§ Exercise brief
Change "coordinate pair" to "point" throughout the listing below, keeping every other line unchanged.

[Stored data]
+++++

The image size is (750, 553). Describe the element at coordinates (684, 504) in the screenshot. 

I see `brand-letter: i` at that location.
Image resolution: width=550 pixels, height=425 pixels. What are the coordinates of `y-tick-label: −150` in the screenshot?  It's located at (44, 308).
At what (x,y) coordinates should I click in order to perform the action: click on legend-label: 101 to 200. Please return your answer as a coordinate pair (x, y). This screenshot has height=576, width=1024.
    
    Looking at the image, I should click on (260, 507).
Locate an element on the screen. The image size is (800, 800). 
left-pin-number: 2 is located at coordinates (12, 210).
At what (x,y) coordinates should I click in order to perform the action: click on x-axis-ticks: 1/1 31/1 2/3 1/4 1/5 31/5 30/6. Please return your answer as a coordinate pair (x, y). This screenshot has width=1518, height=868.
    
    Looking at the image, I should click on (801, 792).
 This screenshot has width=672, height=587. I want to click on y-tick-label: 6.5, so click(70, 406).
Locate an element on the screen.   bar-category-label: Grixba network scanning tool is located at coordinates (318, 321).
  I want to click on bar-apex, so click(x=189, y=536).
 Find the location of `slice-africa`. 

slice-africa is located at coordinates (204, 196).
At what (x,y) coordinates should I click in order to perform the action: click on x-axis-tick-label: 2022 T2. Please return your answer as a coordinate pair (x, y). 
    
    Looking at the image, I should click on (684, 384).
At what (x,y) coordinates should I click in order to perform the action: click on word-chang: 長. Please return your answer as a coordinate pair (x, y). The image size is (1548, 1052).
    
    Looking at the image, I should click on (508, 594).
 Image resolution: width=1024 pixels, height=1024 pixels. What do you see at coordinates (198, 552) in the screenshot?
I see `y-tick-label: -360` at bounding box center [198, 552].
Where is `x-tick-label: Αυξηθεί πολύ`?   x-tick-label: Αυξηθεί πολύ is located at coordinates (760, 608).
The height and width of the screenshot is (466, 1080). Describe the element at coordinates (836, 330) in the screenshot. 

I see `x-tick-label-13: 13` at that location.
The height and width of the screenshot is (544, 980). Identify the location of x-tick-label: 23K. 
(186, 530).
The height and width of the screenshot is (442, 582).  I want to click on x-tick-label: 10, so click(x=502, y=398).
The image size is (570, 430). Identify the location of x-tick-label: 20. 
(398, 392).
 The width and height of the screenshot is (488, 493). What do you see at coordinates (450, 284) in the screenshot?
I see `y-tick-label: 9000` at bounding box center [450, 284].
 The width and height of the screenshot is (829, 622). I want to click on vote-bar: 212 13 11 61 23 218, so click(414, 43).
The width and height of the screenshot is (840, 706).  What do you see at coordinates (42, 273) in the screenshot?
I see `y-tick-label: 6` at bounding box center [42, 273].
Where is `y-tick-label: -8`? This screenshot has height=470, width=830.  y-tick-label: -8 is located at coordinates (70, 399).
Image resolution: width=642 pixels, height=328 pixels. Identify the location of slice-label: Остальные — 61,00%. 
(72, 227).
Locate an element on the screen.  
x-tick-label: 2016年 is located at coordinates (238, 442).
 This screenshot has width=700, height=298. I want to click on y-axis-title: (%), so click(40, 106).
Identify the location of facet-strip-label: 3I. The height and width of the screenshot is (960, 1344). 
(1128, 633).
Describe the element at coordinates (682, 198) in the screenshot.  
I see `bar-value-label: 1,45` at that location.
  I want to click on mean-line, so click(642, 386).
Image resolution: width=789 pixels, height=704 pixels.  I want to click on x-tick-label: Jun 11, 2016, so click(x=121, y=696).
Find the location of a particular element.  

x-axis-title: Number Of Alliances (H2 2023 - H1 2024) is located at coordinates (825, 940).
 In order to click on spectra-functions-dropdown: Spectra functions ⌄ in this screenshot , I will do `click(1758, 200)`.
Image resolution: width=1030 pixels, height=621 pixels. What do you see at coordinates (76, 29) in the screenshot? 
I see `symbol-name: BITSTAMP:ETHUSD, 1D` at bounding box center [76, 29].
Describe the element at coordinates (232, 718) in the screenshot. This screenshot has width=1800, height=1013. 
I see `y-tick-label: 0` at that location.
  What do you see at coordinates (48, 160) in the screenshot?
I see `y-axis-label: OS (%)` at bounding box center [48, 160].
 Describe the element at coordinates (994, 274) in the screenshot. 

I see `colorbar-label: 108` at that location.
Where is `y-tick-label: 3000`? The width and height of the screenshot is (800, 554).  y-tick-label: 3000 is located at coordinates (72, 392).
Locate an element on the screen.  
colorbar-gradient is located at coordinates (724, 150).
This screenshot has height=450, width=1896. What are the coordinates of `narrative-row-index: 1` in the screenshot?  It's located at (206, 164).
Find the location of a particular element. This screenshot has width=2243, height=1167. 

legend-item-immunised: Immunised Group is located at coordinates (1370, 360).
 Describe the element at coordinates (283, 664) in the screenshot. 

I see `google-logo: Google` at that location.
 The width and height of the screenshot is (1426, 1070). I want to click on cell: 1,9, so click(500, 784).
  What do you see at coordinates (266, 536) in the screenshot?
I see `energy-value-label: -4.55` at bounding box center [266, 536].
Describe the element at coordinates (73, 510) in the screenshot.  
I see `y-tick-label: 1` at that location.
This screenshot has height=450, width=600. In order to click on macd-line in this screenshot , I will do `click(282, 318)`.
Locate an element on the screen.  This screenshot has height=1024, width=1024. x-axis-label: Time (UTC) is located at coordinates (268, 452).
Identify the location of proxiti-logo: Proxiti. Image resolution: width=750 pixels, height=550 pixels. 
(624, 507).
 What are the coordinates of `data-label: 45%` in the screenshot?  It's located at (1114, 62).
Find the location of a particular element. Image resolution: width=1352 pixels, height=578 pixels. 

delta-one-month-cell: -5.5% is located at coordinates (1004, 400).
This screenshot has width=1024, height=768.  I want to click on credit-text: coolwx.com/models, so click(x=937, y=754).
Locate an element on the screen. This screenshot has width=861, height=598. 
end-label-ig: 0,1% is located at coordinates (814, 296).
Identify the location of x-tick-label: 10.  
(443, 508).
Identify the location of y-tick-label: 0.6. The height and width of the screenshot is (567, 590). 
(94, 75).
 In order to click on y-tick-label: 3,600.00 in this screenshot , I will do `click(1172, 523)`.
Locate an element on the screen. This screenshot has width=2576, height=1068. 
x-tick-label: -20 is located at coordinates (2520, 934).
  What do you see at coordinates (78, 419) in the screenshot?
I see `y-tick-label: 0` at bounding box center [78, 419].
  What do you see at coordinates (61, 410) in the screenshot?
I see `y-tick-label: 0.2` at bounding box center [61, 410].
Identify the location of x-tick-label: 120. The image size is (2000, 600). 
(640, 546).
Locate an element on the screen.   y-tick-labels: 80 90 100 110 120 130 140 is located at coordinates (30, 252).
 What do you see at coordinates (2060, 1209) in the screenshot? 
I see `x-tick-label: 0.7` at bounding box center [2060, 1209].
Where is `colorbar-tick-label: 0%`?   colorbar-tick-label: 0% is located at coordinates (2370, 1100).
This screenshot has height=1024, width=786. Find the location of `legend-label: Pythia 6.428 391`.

+++++

§ Answer space
The image size is (750, 553). Describe the element at coordinates (684, 504) in the screenshot. 

I see `brand-letter: i` at that location.
Image resolution: width=550 pixels, height=425 pixels. What are the coordinates of `y-tick-label: −150` in the screenshot?  It's located at (44, 308).
At what (x,y) coordinates should I click in order to perform the action: click on legend-label: 101 to 200. Please return your answer as a point (x, y). This screenshot has height=576, width=1024.
    
    Looking at the image, I should click on (260, 507).
Locate an element on the screen. The image size is (800, 800). 
left-pin-number: 2 is located at coordinates (12, 210).
At what (x,y) coordinates should I click in order to perform the action: click on x-axis-ticks: 1/1 31/1 2/3 1/4 1/5 31/5 30/6. Please return your answer as a point (x, y). This screenshot has width=1518, height=868.
    
    Looking at the image, I should click on (801, 792).
 This screenshot has width=672, height=587. I want to click on y-tick-label: 6.5, so click(70, 406).
Locate an element on the screen.   bar-category-label: Grixba network scanning tool is located at coordinates (318, 321).
  I want to click on bar-apex, so click(x=189, y=536).
 Find the location of `slice-africa`. 

slice-africa is located at coordinates (204, 196).
At what (x,y) coordinates should I click in order to perform the action: click on x-axis-tick-label: 2022 T2. Please return your answer as a point (x, y). 
    
    Looking at the image, I should click on (684, 384).
At what (x,y) coordinates should I click in order to perform the action: click on word-chang: 長. Please return your answer as a point (x, y). The image size is (1548, 1052).
    
    Looking at the image, I should click on (508, 594).
 Image resolution: width=1024 pixels, height=1024 pixels. What do you see at coordinates (198, 552) in the screenshot?
I see `y-tick-label: -360` at bounding box center [198, 552].
Where is `x-tick-label: Αυξηθεί πολύ`?   x-tick-label: Αυξηθεί πολύ is located at coordinates (760, 608).
The height and width of the screenshot is (466, 1080). Describe the element at coordinates (836, 330) in the screenshot. 

I see `x-tick-label-13: 13` at that location.
The height and width of the screenshot is (544, 980). Identify the location of x-tick-label: 23K. 
(186, 530).
The height and width of the screenshot is (442, 582).  I want to click on x-tick-label: 10, so click(x=502, y=398).
The image size is (570, 430). Identify the location of x-tick-label: 20. 
(398, 392).
 The width and height of the screenshot is (488, 493). What do you see at coordinates (450, 284) in the screenshot?
I see `y-tick-label: 9000` at bounding box center [450, 284].
 The width and height of the screenshot is (829, 622). I want to click on vote-bar: 212 13 11 61 23 218, so click(414, 43).
The width and height of the screenshot is (840, 706).  What do you see at coordinates (42, 273) in the screenshot?
I see `y-tick-label: 6` at bounding box center [42, 273].
Where is `y-tick-label: -8`? This screenshot has height=470, width=830.  y-tick-label: -8 is located at coordinates (70, 399).
Image resolution: width=642 pixels, height=328 pixels. Identify the location of slice-label: Остальные — 61,00%. 
(72, 227).
Locate an element on the screen.  
x-tick-label: 2016年 is located at coordinates (238, 442).
 This screenshot has width=700, height=298. I want to click on y-axis-title: (%), so click(40, 106).
Identify the location of facet-strip-label: 3I. The height and width of the screenshot is (960, 1344). 
(1128, 633).
Describe the element at coordinates (682, 198) in the screenshot.  
I see `bar-value-label: 1,45` at that location.
  I want to click on mean-line, so click(642, 386).
Image resolution: width=789 pixels, height=704 pixels.  I want to click on x-tick-label: Jun 11, 2016, so click(x=121, y=696).
Find the location of a particular element.  

x-axis-title: Number Of Alliances (H2 2023 - H1 2024) is located at coordinates (825, 940).
 In order to click on spectra-functions-dropdown: Spectra functions ⌄ in this screenshot , I will do `click(1758, 200)`.
Image resolution: width=1030 pixels, height=621 pixels. What do you see at coordinates (76, 29) in the screenshot? 
I see `symbol-name: BITSTAMP:ETHUSD, 1D` at bounding box center [76, 29].
Describe the element at coordinates (232, 718) in the screenshot. This screenshot has width=1800, height=1013. 
I see `y-tick-label: 0` at that location.
  What do you see at coordinates (48, 160) in the screenshot?
I see `y-axis-label: OS (%)` at bounding box center [48, 160].
 Describe the element at coordinates (994, 274) in the screenshot. 

I see `colorbar-label: 108` at that location.
Where is `y-tick-label: 3000`? The width and height of the screenshot is (800, 554).  y-tick-label: 3000 is located at coordinates (72, 392).
Locate an element on the screen.  
colorbar-gradient is located at coordinates (724, 150).
This screenshot has height=450, width=1896. What are the coordinates of `narrative-row-index: 1` in the screenshot?  It's located at (206, 164).
Find the location of a particular element. This screenshot has width=2243, height=1167. 

legend-item-immunised: Immunised Group is located at coordinates (1370, 360).
 Describe the element at coordinates (283, 664) in the screenshot. 

I see `google-logo: Google` at that location.
 The width and height of the screenshot is (1426, 1070). I want to click on cell: 1,9, so click(500, 784).
  What do you see at coordinates (266, 536) in the screenshot?
I see `energy-value-label: -4.55` at bounding box center [266, 536].
Describe the element at coordinates (73, 510) in the screenshot.  
I see `y-tick-label: 1` at that location.
This screenshot has height=450, width=600. In order to click on macd-line in this screenshot , I will do `click(282, 318)`.
Locate an element on the screen.  This screenshot has height=1024, width=1024. x-axis-label: Time (UTC) is located at coordinates (268, 452).
Identify the location of proxiti-logo: Proxiti. Image resolution: width=750 pixels, height=550 pixels. 
(624, 507).
 What are the coordinates of `data-label: 45%` in the screenshot?  It's located at (1114, 62).
Find the location of a particular element. Image resolution: width=1352 pixels, height=578 pixels. 

delta-one-month-cell: -5.5% is located at coordinates (1004, 400).
This screenshot has width=1024, height=768.  I want to click on credit-text: coolwx.com/models, so click(x=937, y=754).
Locate an element on the screen. This screenshot has width=861, height=598. 
end-label-ig: 0,1% is located at coordinates (814, 296).
Identify the location of x-tick-label: 10.  
(443, 508).
Identify the location of y-tick-label: 0.6. The height and width of the screenshot is (567, 590). 
(94, 75).
 In order to click on y-tick-label: 3,600.00 in this screenshot , I will do `click(1172, 523)`.
Locate an element on the screen. This screenshot has width=2576, height=1068. 
x-tick-label: -20 is located at coordinates (2520, 934).
  What do you see at coordinates (78, 419) in the screenshot?
I see `y-tick-label: 0` at bounding box center [78, 419].
  What do you see at coordinates (61, 410) in the screenshot?
I see `y-tick-label: 0.2` at bounding box center [61, 410].
Identify the location of x-tick-label: 120. The image size is (2000, 600). 
(640, 546).
Locate an element on the screen.   y-tick-labels: 80 90 100 110 120 130 140 is located at coordinates (30, 252).
 What do you see at coordinates (2060, 1209) in the screenshot? 
I see `x-tick-label: 0.7` at bounding box center [2060, 1209].
Where is `colorbar-tick-label: 0%`?   colorbar-tick-label: 0% is located at coordinates (2370, 1100).
This screenshot has height=1024, width=786. Find the location of `legend-label: Pythia 6.428 391`.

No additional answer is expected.